Some countries, such as China, have already been developed digital dollars (or yuans, in this case) of their own. Some countries, like Estonia, have used blockchain to simplify and scale the transfer of patient health information, or PHI. These methods integrate into existing value or asset registries, like electronic health records and the traditional worldwide banking system.
For this reason, many at the forefront of finance consider the development of the U.S. dollar crucial for keeping up with the global Joneses. Many at the forefront of progress, on the other hand, consider the integration of blockchain to be crucial to keeping up technology as a whole. Take Imogen Heap, a musical artist who created her own blockchain to transfer her new music directly to her fans.
Blockchain is decentralized and public, meaning that it is an entirely transparent ledger. Contrary to many initial fears, Bitcoin ended up preventing far more fraud and other illegal activities than the public initially could have imagined. This also provides some protection for third-party financial industries who are able to decline bad transactions and provide protections and guarantees.

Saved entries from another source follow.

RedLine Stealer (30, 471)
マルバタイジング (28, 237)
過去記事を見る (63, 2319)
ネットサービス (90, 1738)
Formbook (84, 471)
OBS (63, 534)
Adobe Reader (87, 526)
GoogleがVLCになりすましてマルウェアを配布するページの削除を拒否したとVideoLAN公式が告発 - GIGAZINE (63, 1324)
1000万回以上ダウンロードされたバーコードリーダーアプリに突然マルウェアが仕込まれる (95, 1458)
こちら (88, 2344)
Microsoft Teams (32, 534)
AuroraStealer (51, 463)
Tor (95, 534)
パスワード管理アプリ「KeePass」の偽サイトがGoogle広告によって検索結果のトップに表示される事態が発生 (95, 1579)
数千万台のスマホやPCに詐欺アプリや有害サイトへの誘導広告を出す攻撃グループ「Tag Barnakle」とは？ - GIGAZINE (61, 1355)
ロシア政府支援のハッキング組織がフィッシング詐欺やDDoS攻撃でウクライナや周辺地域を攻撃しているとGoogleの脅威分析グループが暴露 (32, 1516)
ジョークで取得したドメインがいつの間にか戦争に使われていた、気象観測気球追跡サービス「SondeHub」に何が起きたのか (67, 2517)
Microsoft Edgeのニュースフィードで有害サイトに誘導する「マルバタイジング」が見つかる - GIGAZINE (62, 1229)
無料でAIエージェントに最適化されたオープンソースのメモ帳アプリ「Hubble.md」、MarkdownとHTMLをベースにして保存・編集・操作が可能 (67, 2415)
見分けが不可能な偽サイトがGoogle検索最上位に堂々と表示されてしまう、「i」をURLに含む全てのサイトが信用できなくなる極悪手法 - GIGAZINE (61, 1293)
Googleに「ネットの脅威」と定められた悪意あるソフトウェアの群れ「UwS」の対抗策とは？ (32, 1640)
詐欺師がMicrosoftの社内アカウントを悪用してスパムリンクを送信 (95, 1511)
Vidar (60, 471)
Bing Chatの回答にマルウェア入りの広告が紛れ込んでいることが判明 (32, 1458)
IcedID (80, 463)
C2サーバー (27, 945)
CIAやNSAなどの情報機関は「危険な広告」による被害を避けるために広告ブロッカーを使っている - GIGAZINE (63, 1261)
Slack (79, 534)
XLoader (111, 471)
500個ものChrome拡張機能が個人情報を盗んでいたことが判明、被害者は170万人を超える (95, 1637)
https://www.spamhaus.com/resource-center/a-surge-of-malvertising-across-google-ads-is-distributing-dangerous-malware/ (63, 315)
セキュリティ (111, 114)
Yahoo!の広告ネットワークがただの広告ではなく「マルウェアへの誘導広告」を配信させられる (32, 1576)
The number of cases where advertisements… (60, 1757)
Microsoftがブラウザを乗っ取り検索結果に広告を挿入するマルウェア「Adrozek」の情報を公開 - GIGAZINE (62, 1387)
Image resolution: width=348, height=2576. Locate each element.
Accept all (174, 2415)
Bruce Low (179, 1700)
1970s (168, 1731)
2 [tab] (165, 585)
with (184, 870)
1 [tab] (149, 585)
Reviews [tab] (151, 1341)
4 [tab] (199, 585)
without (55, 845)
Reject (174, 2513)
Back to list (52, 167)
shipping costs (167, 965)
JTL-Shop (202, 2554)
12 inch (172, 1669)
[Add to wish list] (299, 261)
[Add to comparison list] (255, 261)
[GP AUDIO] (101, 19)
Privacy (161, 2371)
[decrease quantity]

Overall, the Internet of Value and the digital dollar provides an impressive list of pros:
- Speed of exchange
- Transparency of exchange
However, as with all new technology, there are some cons as well, namely fewer protections and guarantees for consumers that are typically mediated by third parties and the disruption of services that rely on the necessity of intermediation or capitalize on the incompatibility of existing value registries.
Coronavirus or no coronavirus, the Internet of Value is slowly finding a footing the global economy. Many companies in the financial sector will find this shift a boon, while others will need to adapt new revenue streams quickly. For consumers, this makes purchasing and sharing even easier, which is good for everyone. The COVID-19 crisis has perhaps propelled us more quickly into the inevitability of the IoV faster than we’d planned.